West Side Story - April 30 - May 10, 2019

Glenealge Secondary School

 A Note From the Creative Team 

ARTISTIC DIRECTOR - JUSTIN MALLER

 

Good evening and thank you for coming to share in Gleneagle Performing Arts presentation of West Side Story. When I arrived here at Gleneagle in the fall there was a different show in the planning. After auditions and meeting the production team I knew the production had to change. Change for the primary reason that the students here at Glen are extraordinary. This unique group of individuals needed something more.
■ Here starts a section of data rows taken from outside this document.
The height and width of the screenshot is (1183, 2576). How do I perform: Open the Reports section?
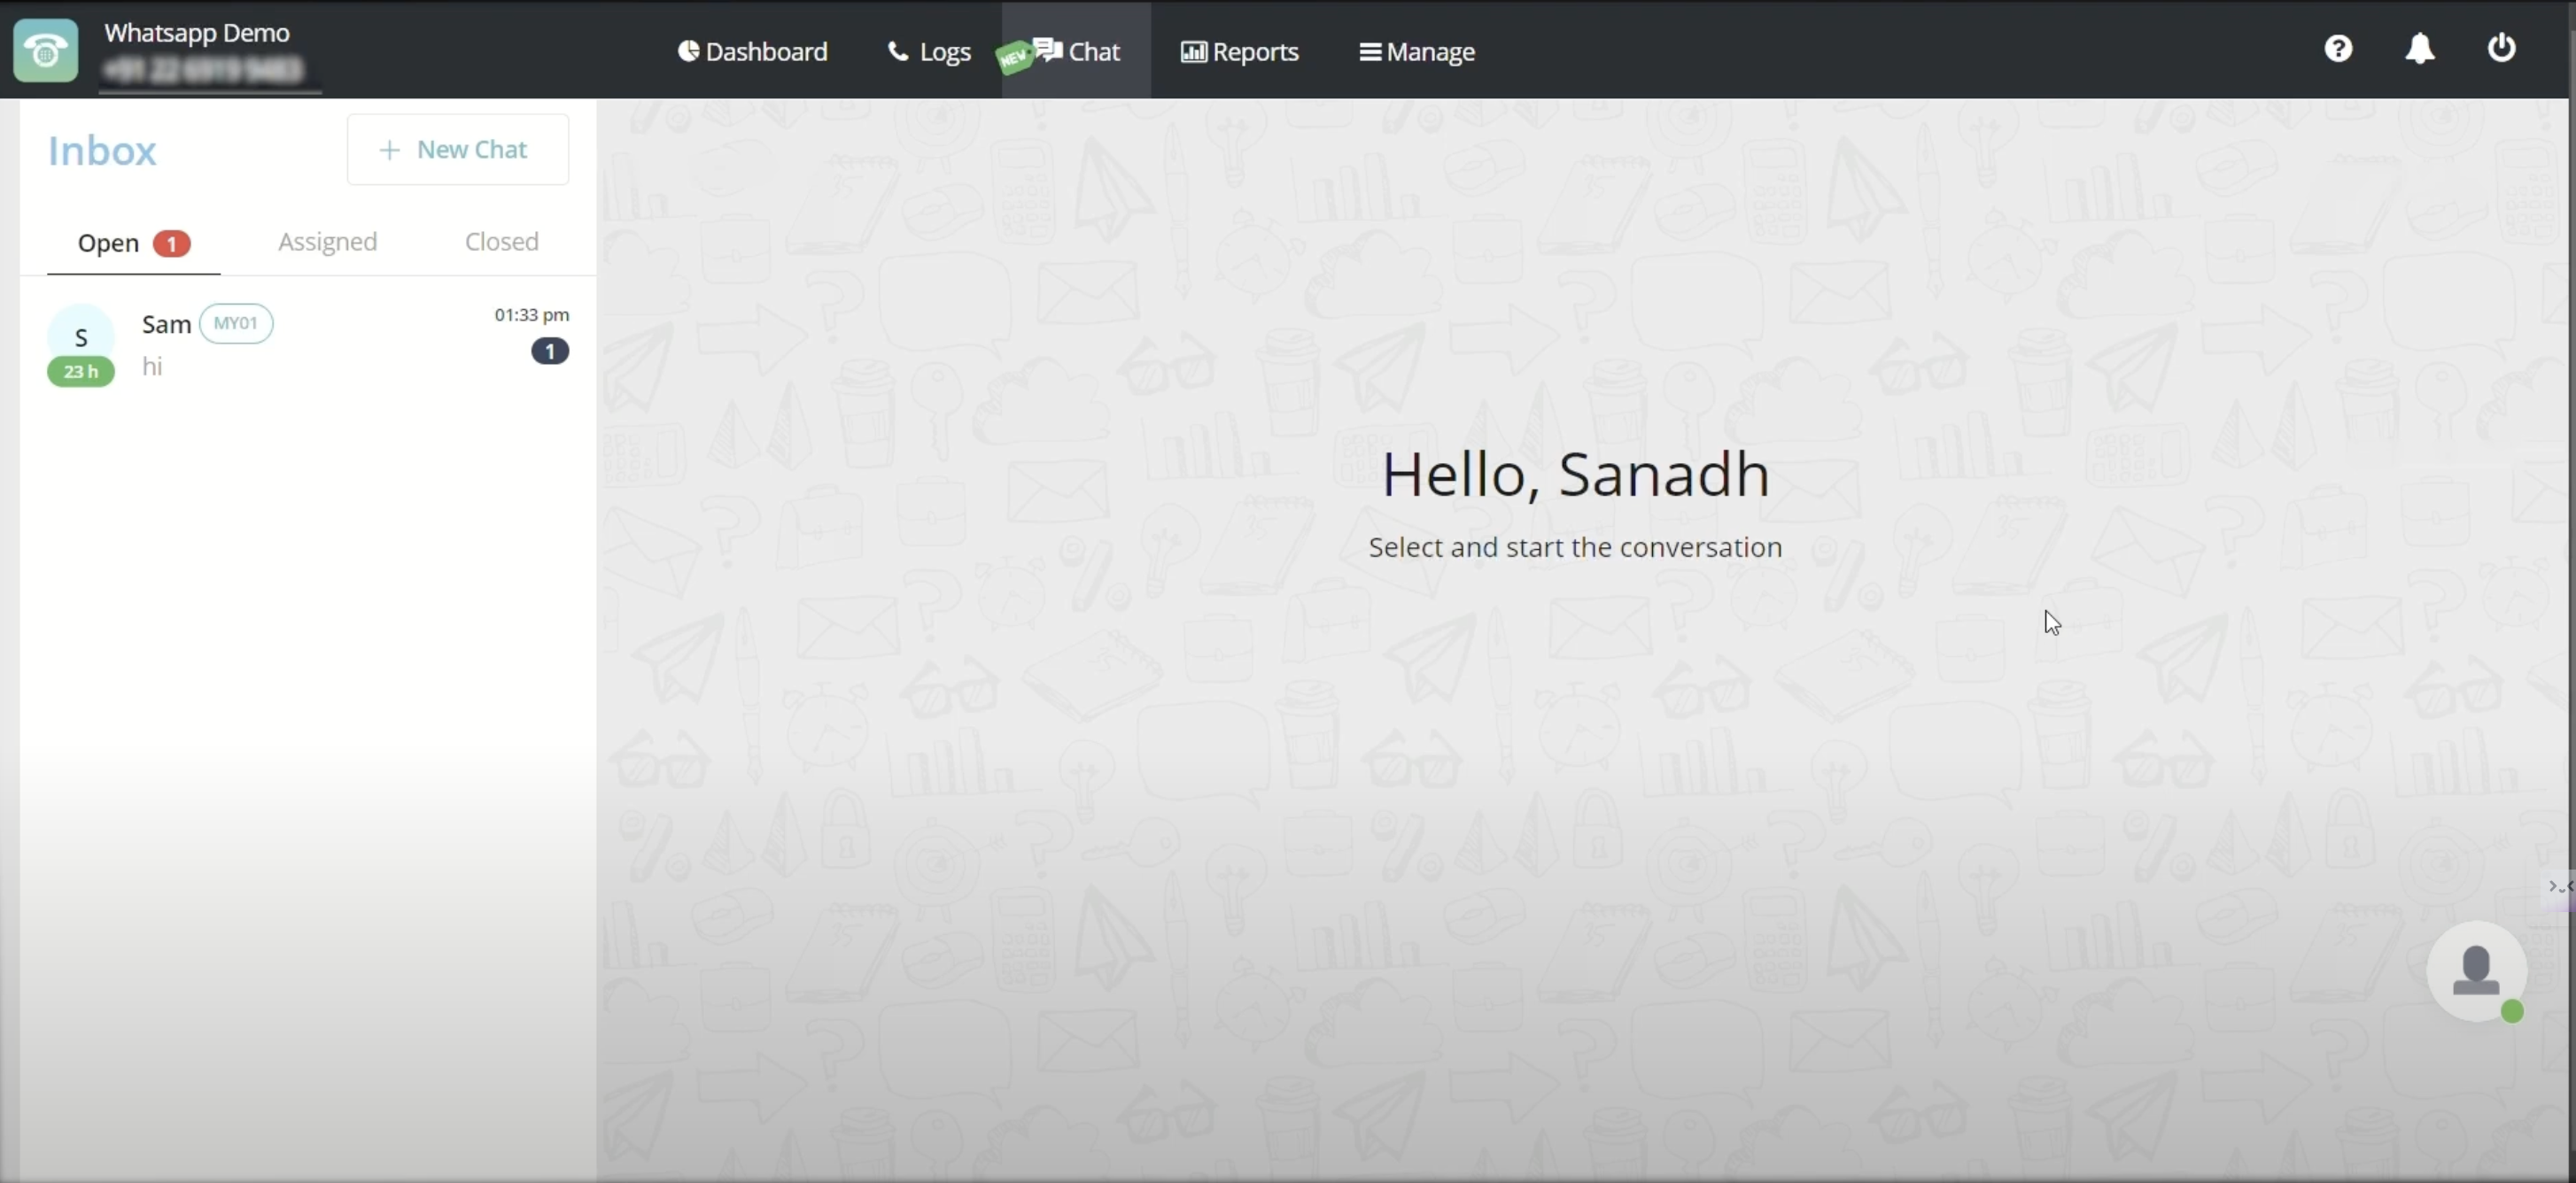(x=1240, y=51)

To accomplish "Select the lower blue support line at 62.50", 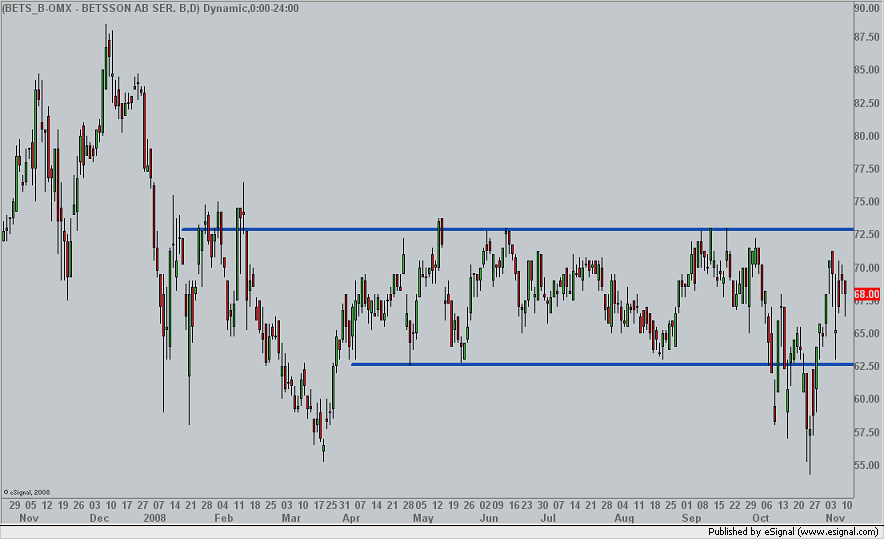I will [602, 365].
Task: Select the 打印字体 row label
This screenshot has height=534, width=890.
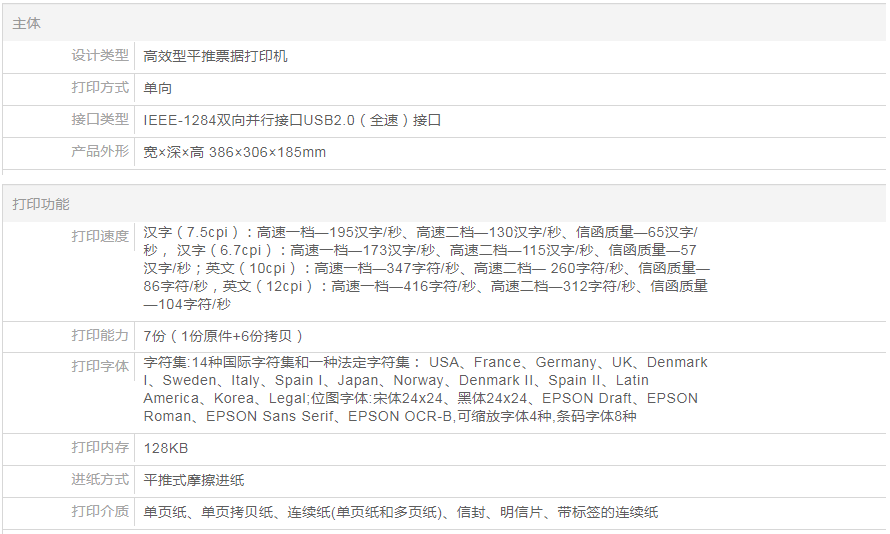Action: pyautogui.click(x=100, y=367)
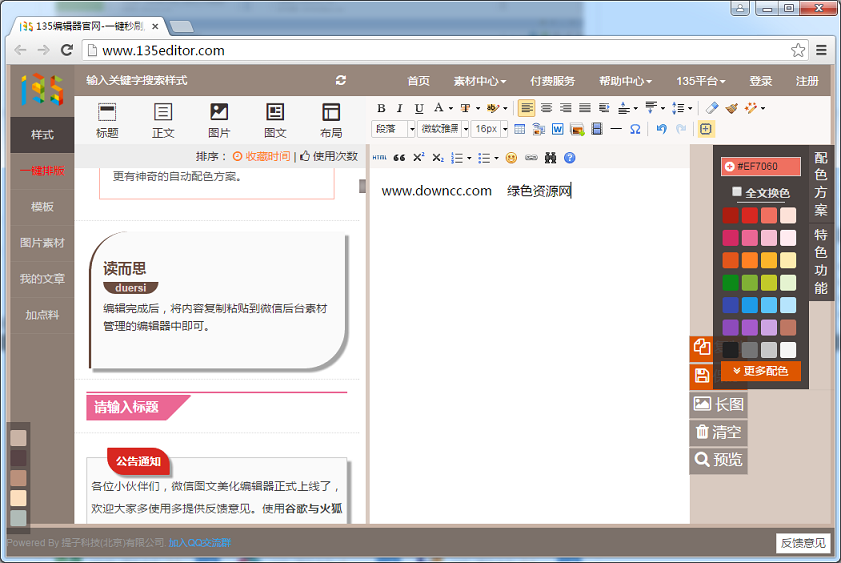Insert a table with the table icon
Image resolution: width=841 pixels, height=563 pixels.
point(519,129)
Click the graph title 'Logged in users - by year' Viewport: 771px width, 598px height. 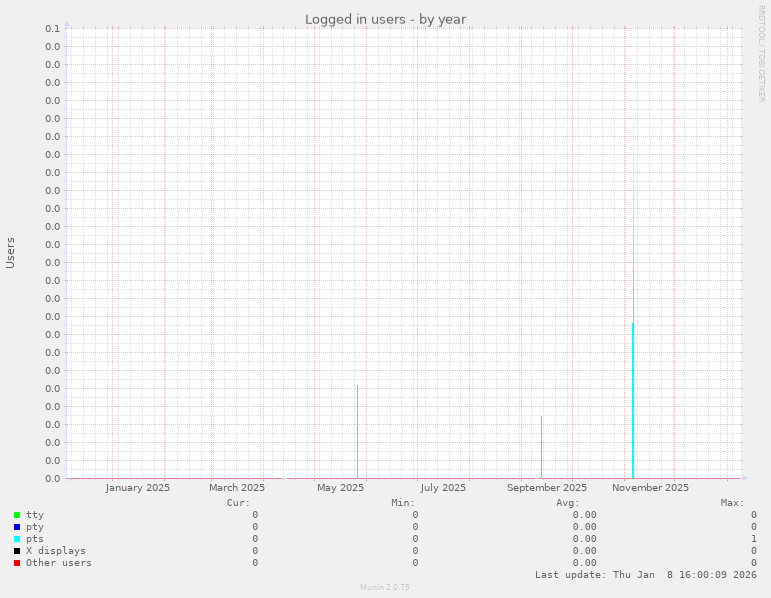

And what could be more than perhaps the most iconic Broadway musical of all time, “West Side Story”.

 

Originally titled East Side Story the plot centered around an ongoing conflict between Irish Catholic family and a Jewish family living on the Lower East Side of Manhattan. Arthur Laurents would prepare a full draft in 1947, but with Bernstein wanting a more operatic score and Robbins/Laurents wanting a more lyric theatre approach to the musical, the project was abandoned by the team and shelved for almost five years. When they returned to it years later, newcomer Stephen Sondheim was added to their team. Anti-Semitism was removed from the story and replaced with racial prejudice and the setting moved from the lower east to the upper west of Manhattan. The Irish catholic gang became the Polish (white) Jets and the Emeralds (The Jewish Gang) would become the Puerto Rican Sharks. The Emeralds name survives with a mention in the final show but the story shifted to explore racism against immigrants in America.

 

West Side Story’s development was not the only struggle the production faced. Most believed it was an impossible project. The singing lines contained challenging intervals. The characters not only had to sing, but dance and act and be taken for teenagers. Therefore, the ensemble was given more freedom than Broadway dancers had previously been given to interpret their roles, and the dancers were thrilled to be treated like actors instead of just choreographed bodies. The goal was gritty realism and true physical expression. It was a new path from the Golden age of musicals from before. West side’s exploration of darker themes focusing on social problems with extended choreography sequences, glorious ballads and Jazzy, Latin symphonic passages, defined a new era for the American Musical. It demonstrated the idea that the principles of serious drama could be applied to serious musicals.

 

So, the show was the perfect choice for our very talented cast and crew. The students have also had the privilege of working with Lyndsey Britten who has choreographed a very expressive and amazing collection of storytelling through movement that I have ever seen.

 

Finally, I believe this show comes to us at an important time in all our lives. Though originally produced in 1959 the themes and storytelling are very meaningful and still resonate today. Love may conquer all but bigotry, racism, fear and hatred are very powerful destructive forces in our society. Friction between groups of diverse backgrounds has always been a part of American history and it is still spreading. WE must stand against it or share Maria and Tony's fate.  Maria says to Tony, “I see only you [because]we are the same”.

 

I invite you to come with us on this emotional journey. Confront the darkness, find the light and experience a piece of Musical Theatre History.

Break a Leg Gleneagle and thank you for reaching high to meet this challenge.